Su obra estuvo recientemente en exposición en el Getty Center, bajo el título: Agitated Images: John Heartfield & German Photomontage, 1920-1938.

Ni qué dudarlo: el arte suele encontrar formas elegantes de señalar la realidad ante el abismo de lo fastidioso, lo ampuloso y lo estúpido.

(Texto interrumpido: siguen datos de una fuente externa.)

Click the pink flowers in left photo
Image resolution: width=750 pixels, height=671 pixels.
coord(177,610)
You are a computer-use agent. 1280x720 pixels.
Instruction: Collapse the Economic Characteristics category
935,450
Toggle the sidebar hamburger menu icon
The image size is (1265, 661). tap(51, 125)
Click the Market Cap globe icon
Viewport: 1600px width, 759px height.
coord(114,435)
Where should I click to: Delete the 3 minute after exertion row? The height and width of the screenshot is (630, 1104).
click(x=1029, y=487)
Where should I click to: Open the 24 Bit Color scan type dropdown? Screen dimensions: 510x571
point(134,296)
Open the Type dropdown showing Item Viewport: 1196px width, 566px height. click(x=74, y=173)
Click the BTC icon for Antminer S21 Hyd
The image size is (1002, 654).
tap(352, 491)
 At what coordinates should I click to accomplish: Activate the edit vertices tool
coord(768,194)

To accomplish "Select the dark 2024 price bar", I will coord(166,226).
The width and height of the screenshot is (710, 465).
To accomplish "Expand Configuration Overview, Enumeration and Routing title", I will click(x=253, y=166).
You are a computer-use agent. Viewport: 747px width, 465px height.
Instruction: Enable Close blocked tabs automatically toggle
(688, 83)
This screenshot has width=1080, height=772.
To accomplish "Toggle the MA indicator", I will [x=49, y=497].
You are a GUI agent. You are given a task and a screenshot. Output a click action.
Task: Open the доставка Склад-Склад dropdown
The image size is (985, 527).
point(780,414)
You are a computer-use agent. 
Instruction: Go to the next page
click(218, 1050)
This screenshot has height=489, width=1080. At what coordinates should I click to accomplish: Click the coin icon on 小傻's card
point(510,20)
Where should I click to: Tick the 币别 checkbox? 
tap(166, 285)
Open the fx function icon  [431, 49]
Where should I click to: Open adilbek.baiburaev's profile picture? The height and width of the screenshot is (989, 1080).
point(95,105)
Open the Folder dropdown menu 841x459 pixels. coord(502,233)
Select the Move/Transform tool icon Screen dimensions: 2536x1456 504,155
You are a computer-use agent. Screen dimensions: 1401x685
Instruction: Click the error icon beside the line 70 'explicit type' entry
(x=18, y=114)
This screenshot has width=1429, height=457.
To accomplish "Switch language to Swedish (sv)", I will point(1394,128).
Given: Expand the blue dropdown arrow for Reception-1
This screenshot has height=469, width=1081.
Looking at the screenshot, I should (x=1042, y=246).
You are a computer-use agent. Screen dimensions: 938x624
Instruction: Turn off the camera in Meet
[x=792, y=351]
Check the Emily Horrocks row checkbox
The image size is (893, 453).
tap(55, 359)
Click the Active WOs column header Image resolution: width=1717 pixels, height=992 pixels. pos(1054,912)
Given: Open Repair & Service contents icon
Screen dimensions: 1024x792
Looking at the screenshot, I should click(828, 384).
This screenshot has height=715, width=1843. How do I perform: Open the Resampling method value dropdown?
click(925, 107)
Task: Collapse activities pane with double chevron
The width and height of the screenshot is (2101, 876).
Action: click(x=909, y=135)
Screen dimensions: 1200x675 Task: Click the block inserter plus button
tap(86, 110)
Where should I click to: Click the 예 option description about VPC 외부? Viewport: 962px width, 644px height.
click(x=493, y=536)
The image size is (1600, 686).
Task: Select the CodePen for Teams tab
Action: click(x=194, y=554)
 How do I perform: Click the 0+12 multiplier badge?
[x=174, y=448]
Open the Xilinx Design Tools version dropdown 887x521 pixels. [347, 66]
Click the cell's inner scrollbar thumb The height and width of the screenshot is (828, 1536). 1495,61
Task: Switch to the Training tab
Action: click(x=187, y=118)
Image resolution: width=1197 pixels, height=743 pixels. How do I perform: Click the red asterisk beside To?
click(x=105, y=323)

No basta, claro, pero en algo alivia.

ACTUALIZACION(ES)
(...Un rato después)

Aquí, en Periodismo de Paz, otra forma de analizar la historia de uno modo sereno, elegante e inteligente.

(...Unos días después)

La semana pasada, mientras seguía con una emoción que fluctuaba entre la pena-ajena, la sorpresa y la venganza poética, los comentarios justificatorios con que los entusiastas gobierneros intentaban, pedagógicamente, demostrar al mundo la belleza que escondían los desplantes, simplificaciones y torpezas del rollizo alcalde mayor, caí, como de pasada, en una página que se esforzaba, en serio, en demostrar que la vida siempre acaba de superar al arte: un conjunto de organizaciones denomidadas como auténticas representantes del sentir nacional,( entre las cuales firmaba casi cómicamente una empresa de trasporte de gasolina), se empeñaba en redactar una nota de apoyo al alcalde, dejando claro de una vez y para siempre que así se debía gobernar de ahora hasta la misma eternidad.

Cierta pereza, algunas cosas más importantes en qué gastar el tiempo, unos días de playa, me hicieron abandonar la tentativa de ofrecerla como link alternativo al fotomontaje de los alegres simpatizantes comedores de bicicletas que propuso, en su momento, nuestro amigo Heartfield. Hoy, al intentar encontrarla descubro, con pesar, que la página desapareció del ciberespacio, con la misma órbita errática de un plutón desdeñado.

Ni modo. Es toda una pérdida para ese proyecto ambicioso que significa la documentación de un fanatismo pero, de pronto, termina siendo hasta mejor.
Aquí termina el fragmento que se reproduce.